The farming regions of the Western Cape Province in South Africa have high rates of low birthweight. Alcohol abuse and smoking are also major problems in these areas. The aim of this case-control study was to determine the epidemiology of low birthweight, with particular attention to lifestyle behaviours such as alcohol, smoking, and stress. Data collection was via structured postpartum interviews and review of antenatal and delivery records. Data was analysed in CDC EpiInfo 2002. Odds ratios and 95% confidence intervals were the measures of association. The study found that term low birthweight (as a measure of intrauterine growth retardation) was almost 50% of the total low birthweight incidence. Maternal education and type of residence were associated with low birthweight.
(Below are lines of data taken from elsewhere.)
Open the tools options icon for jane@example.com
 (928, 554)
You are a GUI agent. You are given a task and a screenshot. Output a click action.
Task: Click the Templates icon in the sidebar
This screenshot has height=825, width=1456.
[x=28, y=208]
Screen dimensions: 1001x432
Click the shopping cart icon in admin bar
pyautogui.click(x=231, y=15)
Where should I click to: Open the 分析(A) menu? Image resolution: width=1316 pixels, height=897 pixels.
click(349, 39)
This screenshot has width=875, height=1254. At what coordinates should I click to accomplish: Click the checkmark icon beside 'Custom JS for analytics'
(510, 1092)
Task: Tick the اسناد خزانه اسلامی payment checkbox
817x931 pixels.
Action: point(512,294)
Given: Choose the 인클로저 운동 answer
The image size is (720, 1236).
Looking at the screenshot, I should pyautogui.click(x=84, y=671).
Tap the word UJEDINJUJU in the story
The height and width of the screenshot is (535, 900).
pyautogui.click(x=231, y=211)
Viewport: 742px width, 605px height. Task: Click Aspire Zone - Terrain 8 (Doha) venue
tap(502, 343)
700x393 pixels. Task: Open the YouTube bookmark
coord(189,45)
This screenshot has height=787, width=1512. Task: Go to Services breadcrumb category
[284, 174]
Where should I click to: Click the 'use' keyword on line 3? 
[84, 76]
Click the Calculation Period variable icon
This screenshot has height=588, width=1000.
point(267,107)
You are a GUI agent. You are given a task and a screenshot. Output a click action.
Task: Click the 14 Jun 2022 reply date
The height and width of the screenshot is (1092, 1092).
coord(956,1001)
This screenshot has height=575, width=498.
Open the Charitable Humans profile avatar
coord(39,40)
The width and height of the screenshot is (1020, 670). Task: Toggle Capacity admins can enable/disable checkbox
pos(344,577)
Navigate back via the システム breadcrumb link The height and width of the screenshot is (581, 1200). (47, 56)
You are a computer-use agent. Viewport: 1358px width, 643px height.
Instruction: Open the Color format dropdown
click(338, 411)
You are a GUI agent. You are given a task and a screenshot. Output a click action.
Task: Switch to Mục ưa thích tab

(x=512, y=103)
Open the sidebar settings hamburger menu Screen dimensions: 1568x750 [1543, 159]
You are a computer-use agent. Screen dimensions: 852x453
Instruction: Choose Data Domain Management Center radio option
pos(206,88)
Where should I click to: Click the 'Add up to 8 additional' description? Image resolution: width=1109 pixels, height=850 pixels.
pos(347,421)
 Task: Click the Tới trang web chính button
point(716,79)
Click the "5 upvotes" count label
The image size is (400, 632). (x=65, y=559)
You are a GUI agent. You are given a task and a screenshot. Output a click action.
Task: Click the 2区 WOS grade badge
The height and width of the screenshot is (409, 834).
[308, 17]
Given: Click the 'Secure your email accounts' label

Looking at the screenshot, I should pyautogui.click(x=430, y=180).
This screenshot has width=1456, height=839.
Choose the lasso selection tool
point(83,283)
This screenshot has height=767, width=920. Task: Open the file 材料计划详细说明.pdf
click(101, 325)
Multi-parity (OR 1.89; 95% CI 1.25-2.86), previous problem pregnancies (OR 1.92; 95% CI 1.18-3.13), attendance at antenatal care (OR 0.47; 95% CI 0.26-0.84), mean number of antenatal visits (Cases 4.7 vs Controls 6.1; p-value=0.00); mean maternal height (Cases 160cm vs Controls 162cm; p-value=0.01), and mean maternal weight at 1st antenatal visit (Cases 60kg vs Controls 70kg; p-value 0.00) were also associated. Smoking (OR 3.04; 95% CI 2.02-4.57) and alcohol (OR 2.15; 95% CI 1.37-3.38) were strong predictors and there appeared to be an interaction between these two factors that increased risk. There were high levels of stress in both groups, but these were not associated with low birthweight in this study. Implications for antenatal care in South Africa and comparison to US low birthweight occurrence will be discussed.

Learning Objectives:

Keywords: Low Birthweight, International MCH

Presenting author's disclosure statement:
I do not have any significant financial interest/arrangement or affiliation with any organization/institution whose products or services are being discussed in this session.